To develop futuristic technologies like quantum computers, scientists will need to find ways to control photons, the basic particles of light, just as precisely as they can already control electrons, the basic particles in electronic computing.
Unfortunately, photons are far more difficult to manipulate than electrons, which respond to forces as simple as the sort of magnetism that even children understand.
“What we’ve done is so novel that the possibilities are only just beginning to materialize.”
In the short term, the new control mechanism could send more internet data through fiber optic cables. In the future, this discovery could lead to the creation of light-based chips that would deliver far greater computational power than electronic chips.
“What we’ve done is so novel that the possibilities are only just beginning to materialize,” says Avik Dutt, a postdoctoral scholar at Stanford University and first author of the paper in Science.
Essentially, the researchers tricked the photons—which are intrinsically non-magnetic—into behaving like charged electrons. They accomplished this by sending the photons through carefully designed mazes in a way that caused the light particles to behave as if what the scientists called a “synthetic” or “artificial” magnetic field were acting upon them.
“We designed structures that created magnetic forces capable of pushing photons in predictable and useful ways,” says Shanhui Fan, a professor of electrical engineering at Stanford University and senior scientist behind the research effort.
Although still in the experimental stage, these structures represent an advance on the existing mode of computing. Storing information is all about controlling the variable states of particles, and today, scientists do so by switching electrons in a chip on and off to create digital zeroes and ones.
A chip that uses magnetism to control the interplay between the photon’s color (or energy level) and spin (whether it is traveling in a clockwise or counterclockwise direction) creates more variable states than is possible with simple on-off electrons. Those possibilities will enable scientists to process, store and transmit far more data on photon-based devices than is possible with electronic chips today.

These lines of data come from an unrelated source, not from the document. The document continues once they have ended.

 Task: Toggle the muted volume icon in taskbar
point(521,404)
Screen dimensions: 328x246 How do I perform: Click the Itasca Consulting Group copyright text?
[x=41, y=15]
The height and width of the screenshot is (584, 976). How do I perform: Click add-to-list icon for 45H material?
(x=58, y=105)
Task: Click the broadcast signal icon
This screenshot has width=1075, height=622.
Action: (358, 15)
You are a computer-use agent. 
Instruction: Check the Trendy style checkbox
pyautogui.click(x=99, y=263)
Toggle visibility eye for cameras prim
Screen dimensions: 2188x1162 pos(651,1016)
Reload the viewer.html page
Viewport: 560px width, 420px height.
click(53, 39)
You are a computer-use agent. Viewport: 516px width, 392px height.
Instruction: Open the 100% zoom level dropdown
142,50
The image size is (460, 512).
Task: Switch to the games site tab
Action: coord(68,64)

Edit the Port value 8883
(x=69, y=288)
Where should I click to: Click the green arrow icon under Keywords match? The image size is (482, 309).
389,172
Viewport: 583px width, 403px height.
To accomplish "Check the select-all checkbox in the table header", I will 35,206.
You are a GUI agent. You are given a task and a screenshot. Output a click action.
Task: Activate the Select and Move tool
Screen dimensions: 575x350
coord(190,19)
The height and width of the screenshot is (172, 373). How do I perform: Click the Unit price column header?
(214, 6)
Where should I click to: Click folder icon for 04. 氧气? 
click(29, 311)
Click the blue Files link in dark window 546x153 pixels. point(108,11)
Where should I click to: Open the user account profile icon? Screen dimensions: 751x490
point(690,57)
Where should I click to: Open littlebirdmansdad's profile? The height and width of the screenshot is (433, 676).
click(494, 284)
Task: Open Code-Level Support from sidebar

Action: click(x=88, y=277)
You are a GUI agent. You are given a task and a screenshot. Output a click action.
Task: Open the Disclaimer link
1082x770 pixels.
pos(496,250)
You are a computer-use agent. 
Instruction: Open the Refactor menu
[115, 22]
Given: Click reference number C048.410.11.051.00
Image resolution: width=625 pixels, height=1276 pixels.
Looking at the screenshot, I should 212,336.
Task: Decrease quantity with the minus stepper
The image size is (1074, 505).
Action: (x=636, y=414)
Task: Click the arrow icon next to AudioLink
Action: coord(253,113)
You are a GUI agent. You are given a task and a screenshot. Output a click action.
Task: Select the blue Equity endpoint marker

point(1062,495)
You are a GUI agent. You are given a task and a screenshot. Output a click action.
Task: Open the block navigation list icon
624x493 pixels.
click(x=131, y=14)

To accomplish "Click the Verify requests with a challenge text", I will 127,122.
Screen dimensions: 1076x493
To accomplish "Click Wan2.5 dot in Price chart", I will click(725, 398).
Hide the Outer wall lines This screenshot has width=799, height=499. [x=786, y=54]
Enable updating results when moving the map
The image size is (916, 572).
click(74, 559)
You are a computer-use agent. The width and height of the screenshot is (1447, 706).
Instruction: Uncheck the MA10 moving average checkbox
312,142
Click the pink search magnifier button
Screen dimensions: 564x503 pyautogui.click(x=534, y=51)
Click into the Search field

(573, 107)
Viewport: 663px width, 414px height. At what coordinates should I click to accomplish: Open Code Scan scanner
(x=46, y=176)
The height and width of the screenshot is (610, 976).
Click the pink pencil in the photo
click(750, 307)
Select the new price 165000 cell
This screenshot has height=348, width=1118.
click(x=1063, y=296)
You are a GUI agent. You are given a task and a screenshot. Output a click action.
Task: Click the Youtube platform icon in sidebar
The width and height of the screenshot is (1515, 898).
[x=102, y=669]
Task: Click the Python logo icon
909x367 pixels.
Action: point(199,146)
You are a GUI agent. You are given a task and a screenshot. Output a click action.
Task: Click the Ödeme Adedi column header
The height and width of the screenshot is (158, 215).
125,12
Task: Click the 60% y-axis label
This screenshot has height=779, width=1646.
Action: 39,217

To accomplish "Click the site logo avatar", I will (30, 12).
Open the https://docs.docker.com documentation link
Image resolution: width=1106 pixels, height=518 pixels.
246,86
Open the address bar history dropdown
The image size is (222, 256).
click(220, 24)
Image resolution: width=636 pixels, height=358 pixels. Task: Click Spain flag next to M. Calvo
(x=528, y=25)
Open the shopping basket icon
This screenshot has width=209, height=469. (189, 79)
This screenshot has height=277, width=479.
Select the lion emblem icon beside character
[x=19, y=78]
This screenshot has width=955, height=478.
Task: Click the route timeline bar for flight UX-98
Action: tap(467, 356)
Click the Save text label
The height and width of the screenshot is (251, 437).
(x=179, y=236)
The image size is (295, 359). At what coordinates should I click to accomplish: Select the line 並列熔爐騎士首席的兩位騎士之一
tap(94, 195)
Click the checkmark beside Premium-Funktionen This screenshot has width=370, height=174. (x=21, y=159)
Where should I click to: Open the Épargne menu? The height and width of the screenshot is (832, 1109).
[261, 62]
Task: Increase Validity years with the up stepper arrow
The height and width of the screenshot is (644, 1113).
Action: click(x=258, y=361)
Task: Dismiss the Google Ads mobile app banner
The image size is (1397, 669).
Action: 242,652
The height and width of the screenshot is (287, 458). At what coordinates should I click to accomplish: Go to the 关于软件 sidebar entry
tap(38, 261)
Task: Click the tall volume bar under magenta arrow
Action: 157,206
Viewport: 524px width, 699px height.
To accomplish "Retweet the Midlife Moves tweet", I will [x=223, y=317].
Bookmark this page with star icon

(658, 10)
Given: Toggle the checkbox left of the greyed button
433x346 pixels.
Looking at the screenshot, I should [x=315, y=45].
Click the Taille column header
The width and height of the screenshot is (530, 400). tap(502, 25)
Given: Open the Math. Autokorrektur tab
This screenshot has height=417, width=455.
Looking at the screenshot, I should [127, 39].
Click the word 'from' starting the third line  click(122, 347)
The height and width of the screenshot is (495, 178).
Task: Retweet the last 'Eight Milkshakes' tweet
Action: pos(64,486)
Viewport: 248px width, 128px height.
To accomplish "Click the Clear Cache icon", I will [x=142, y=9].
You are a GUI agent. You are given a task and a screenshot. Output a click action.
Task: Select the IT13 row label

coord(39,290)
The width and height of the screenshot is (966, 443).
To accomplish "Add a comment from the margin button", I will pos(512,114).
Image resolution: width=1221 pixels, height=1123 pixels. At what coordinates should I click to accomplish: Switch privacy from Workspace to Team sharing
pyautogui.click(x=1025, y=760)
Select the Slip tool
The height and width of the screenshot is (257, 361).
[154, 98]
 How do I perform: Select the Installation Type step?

To bring photons into the proximities required to create these magnetic effects, the researchers used lasers, fiber optic cables, and other off-the-shelf scientific equipment. Building these tabletop structures enabled the scientists to deduce the design principles behind the effects they discovered.
Eventually they’ll have to create nanoscale structures that embody these same principles to build the chip.
In the meantime, says Fan, “we’ve found a relatively simple new mechanism to control light, and that’s exciting.”